* DOCUMENTO DI PARTENZA *
※

ZURIGO - Ogni anno in Svizzera si contano circa 1.300 suicidi: dalle tre alle quattro persone si tolgono la vita ogni giorno. Una strage silenziosa, di cui si parla poco o per niente. In Svizzera si preferisce limitare il più possibile l'effetto emulazione, che potrebbe avere conseguenze ben peggiori. E allora si sceglie il silenzio. Un silenzio pesantissimo per i famigliari di chi sceglie di dire addio alla vita e al mondo. "Per ogni persona che si suicida vi sono almeno sei congiunti. Il numero è altissimo" ci dice Barbara Schütz, presidente di "Refugium", associazione nata a Berna nel 1997 grazie a un parroco di Muri bei Bern, il Dottor Ebo Aebischer, con lo scopo di aiutare i parenti e i compagni di persone che si sono suicidate a superare il trauma del lutto.

"Mio marito si è suicidato cinque anni fa. Le mie figlie erano ancora adolescenti" - ci confida la presidente - "La nostra associazione prevede incontri di gruppo mensili di autoaiuto in cui i partecipanti, dalle 6 alle 10 persone per gruppo, possono raccontare la propria situazione ed esperienza e confrontarsi con gli altri. Inoltre ci sono i colloqui "tandem", ossia: il parente o il compagno della persona suicida ha la possibilità di dialogare a tu per tu con una persona formata e solitamente volontaria". Le sedi di Refugium sono distribuite in diverse località della Svizzera Tedesca: "Gli incontri sono organizzati a Lucerna, Zugo, Zurigo, Berna, Burgdorf e la maggior parte delle persone che si rivolge a noi lo fa attraverso il nostro sito web". "Tutti coloro che perdono una persona cara la domanda che si pone è: adesso, cosa succede?", continua Schütz, presidente che vuole dare un rifugio, un'invisibile carezza a chi vuole trovare delle risposte, in una realtà terrena sempre più spietata.

※

* SERIE DI COMPITI *
1) In quali località si svolgono gli incontri di Refugium, secondo il testo sull'associazione?
2) Scrivi la parte successiva del testo sull'associazione Refugium, riprendendo dopo la sua ultima frase.
Le righe che seguono provengono da un'altra fonte.

* MATERIALE FORNITO *
※

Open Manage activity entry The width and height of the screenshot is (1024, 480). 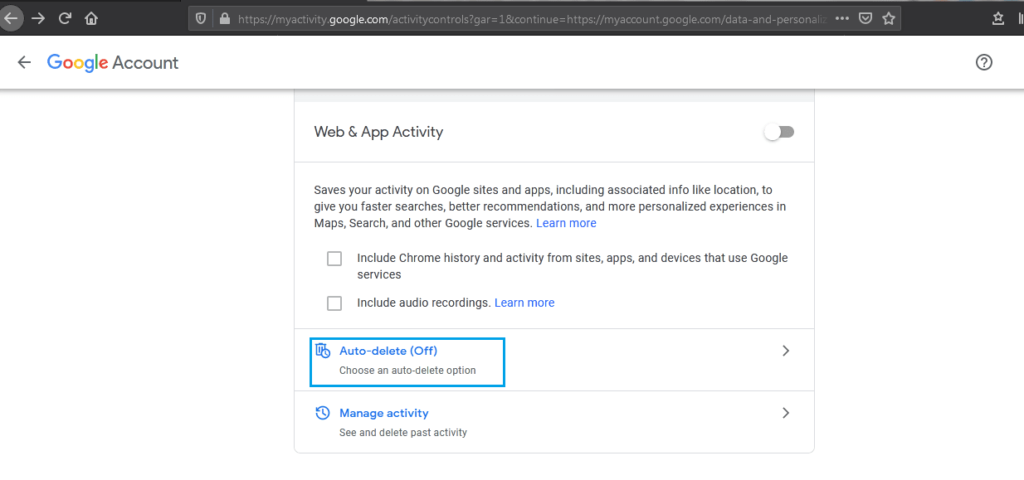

※

* RISPOSTE IN ORDINE *
1) Lucerna, Zugo, Zurigo, Berna, Burgdorf

2)
"Ogni otto minuti si suicidano 200 persone in tutto il mondo. Se penso alla città dove abito, Zurigo, ogni giorno si conta almeno un suicidio. La situazione è grave", continua la presidente che esprime preoccupazione per l'alto tasso di suicidi tra i giovani e gli uomini in età adulta: "Si registra un aumento di suicidio giovanile in coincidenza con gli esami di scuola o di apprendistato, ma non solo. Un altro fenomeno che osserviamo è l'aumento del tasso di suicidio tra gli uomini tra i 40 e i 55 anni. Ciò è dovuto alla pressione esercitata nel mondo del lavoro, in cui si pretende un grado sempre più alto di prestazione. Un'ansia che non tutti riescono a sopportare", dice Barbara Schütz che auspica, a livello svizzero, una sensibilità maggiore sulla problematica, soprattutto "per far capire all'opinione pubblica le conseguenze del suicidio per chi resta. Non si può e non si deve fare del sensazionalismo, ma ritengo che sia giusto parlare del fenomeno in generale e capirne le cause".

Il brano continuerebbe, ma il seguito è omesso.